What the task requires.
From the line with "Veiligheidsregio Brabant-Zuidoost (551, 657)" down to the final line of the records below, retype everything exactly and leave out the rest.

Available data.
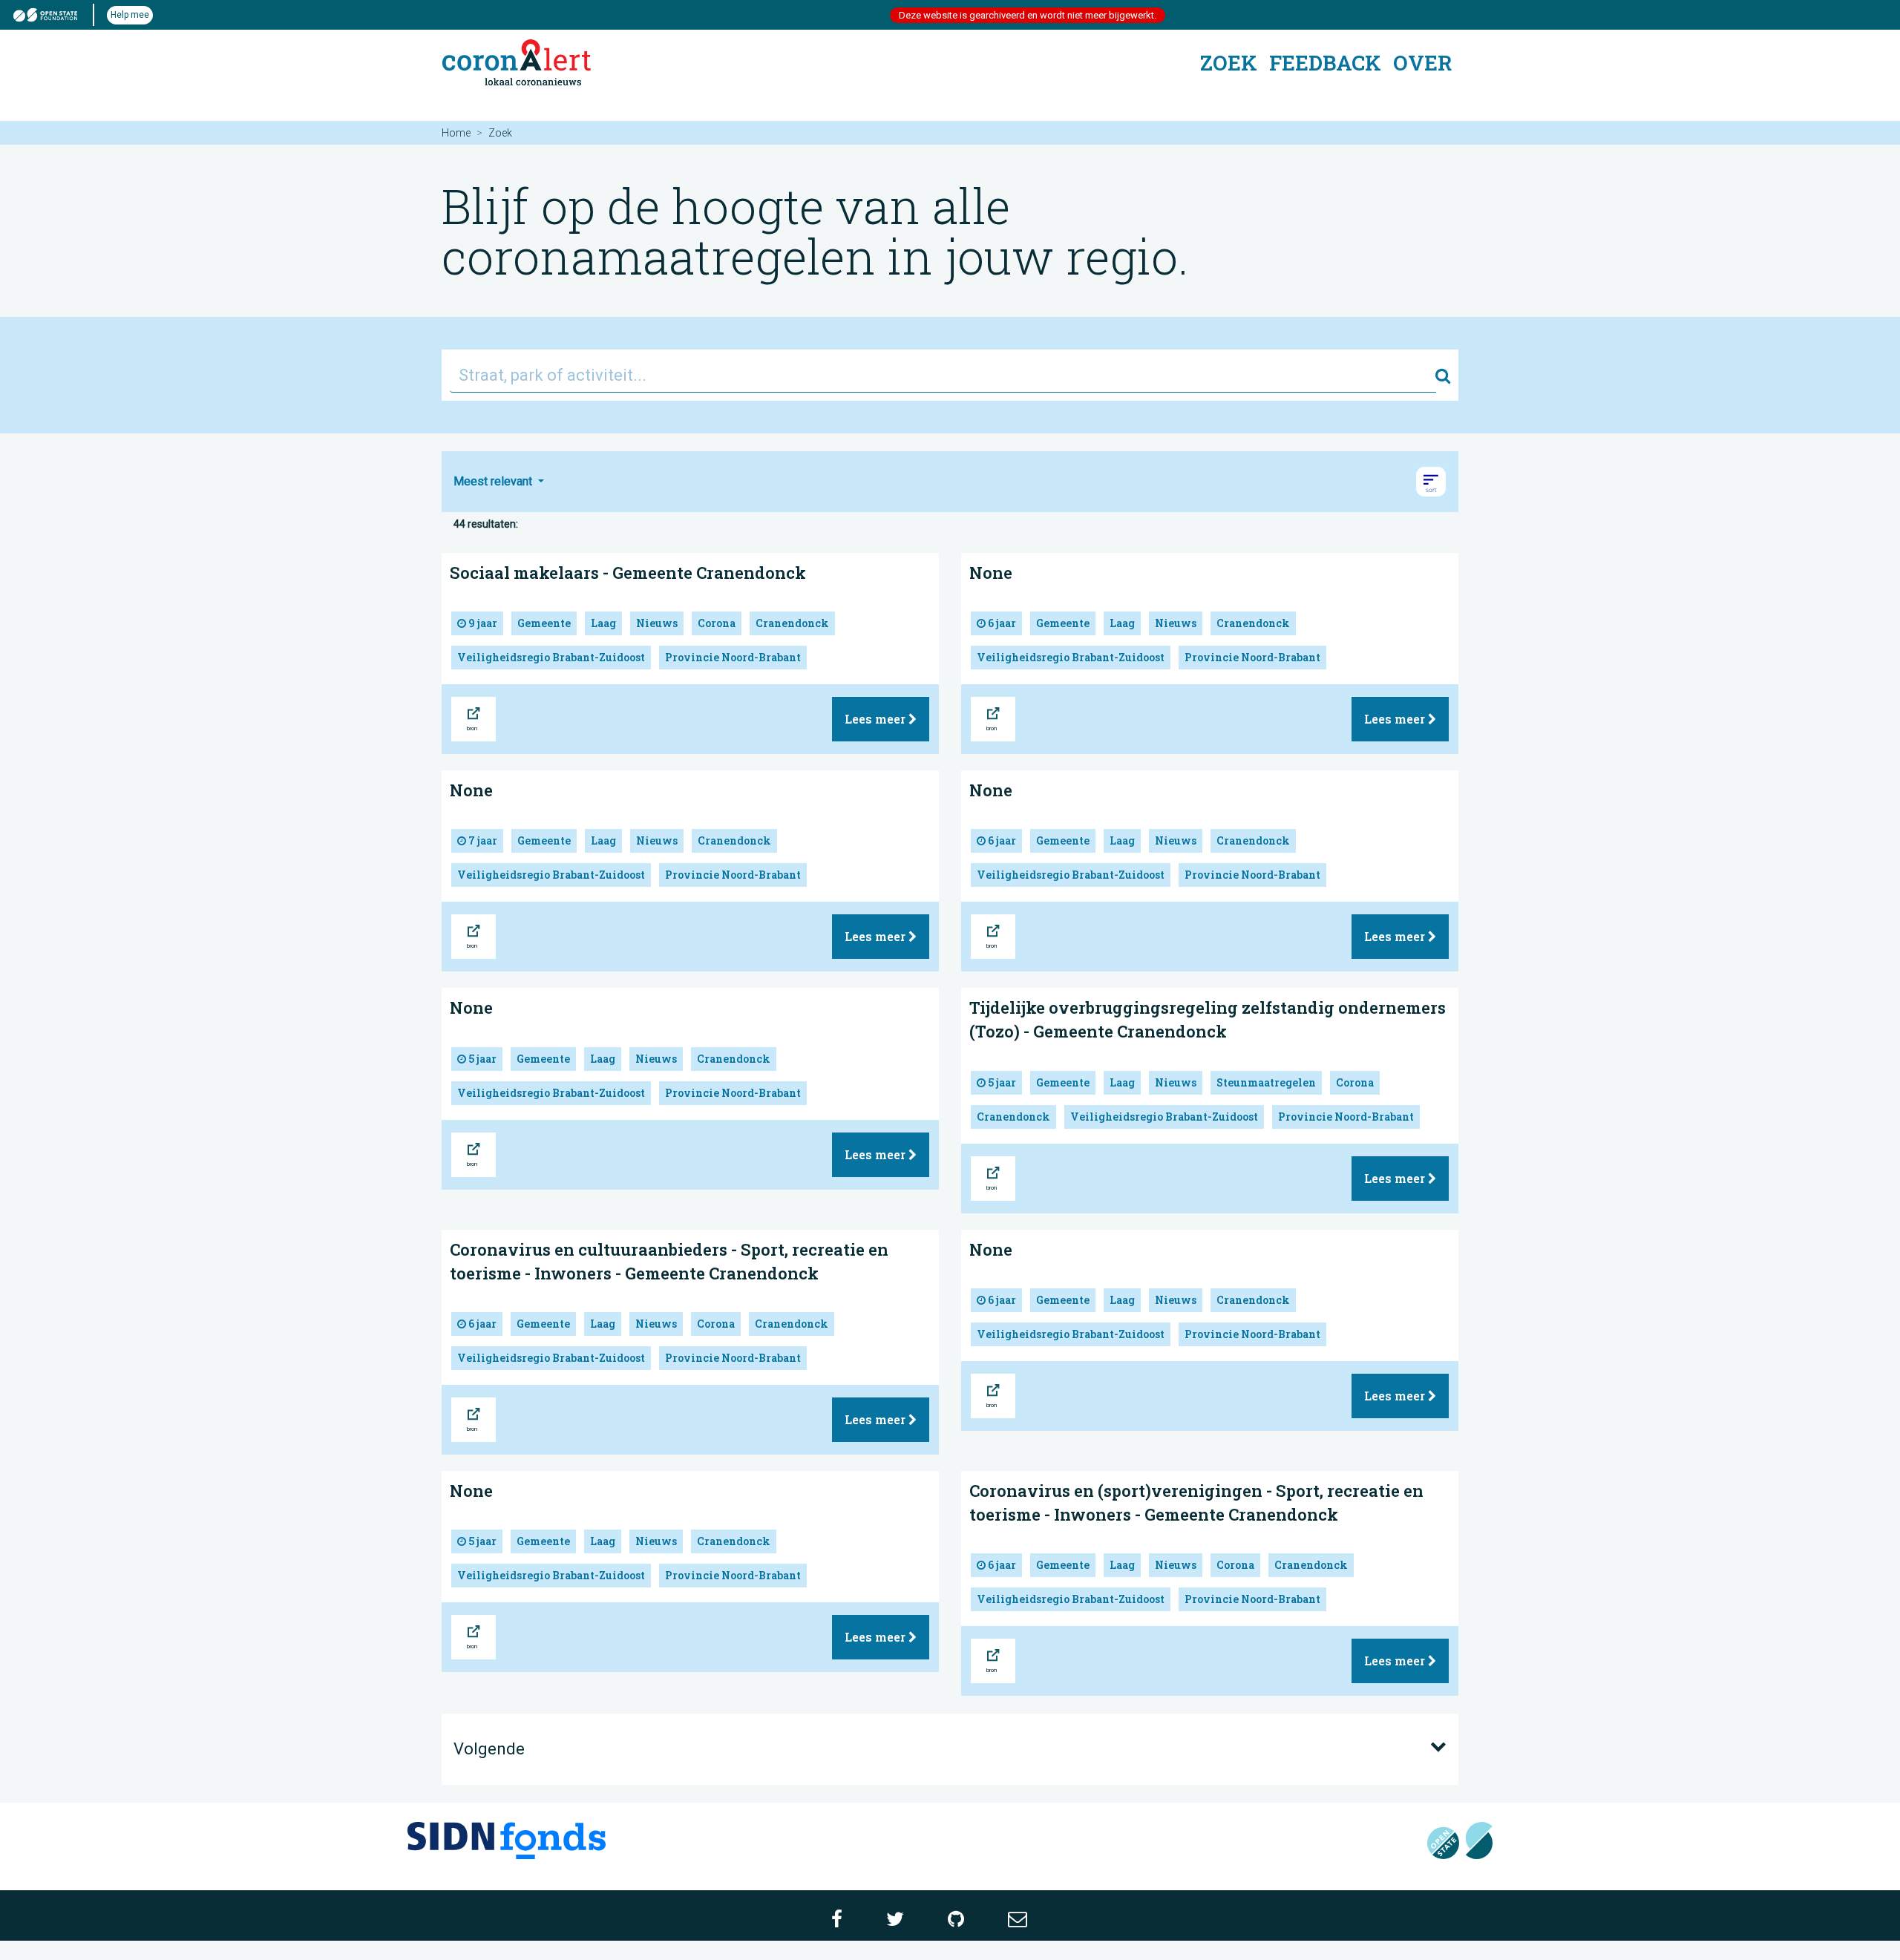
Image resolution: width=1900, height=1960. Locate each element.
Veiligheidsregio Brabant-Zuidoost (551, 657)
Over (1422, 62)
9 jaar (481, 623)
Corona (717, 623)
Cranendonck (792, 623)
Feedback (1325, 62)
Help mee (130, 15)
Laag (603, 623)
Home (456, 133)
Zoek (1228, 62)
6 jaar (1001, 623)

Completed task.
Veiligheidsregio Brabant-Zuidoost (551, 657)
Over (1422, 62)
9 jaar (481, 623)
Corona (717, 623)
Cranendonck (792, 623)
Feedback (1325, 62)
Help mee (130, 15)
Laag (603, 623)
Home (456, 133)
Zoek (1228, 62)
6 jaar (1001, 623)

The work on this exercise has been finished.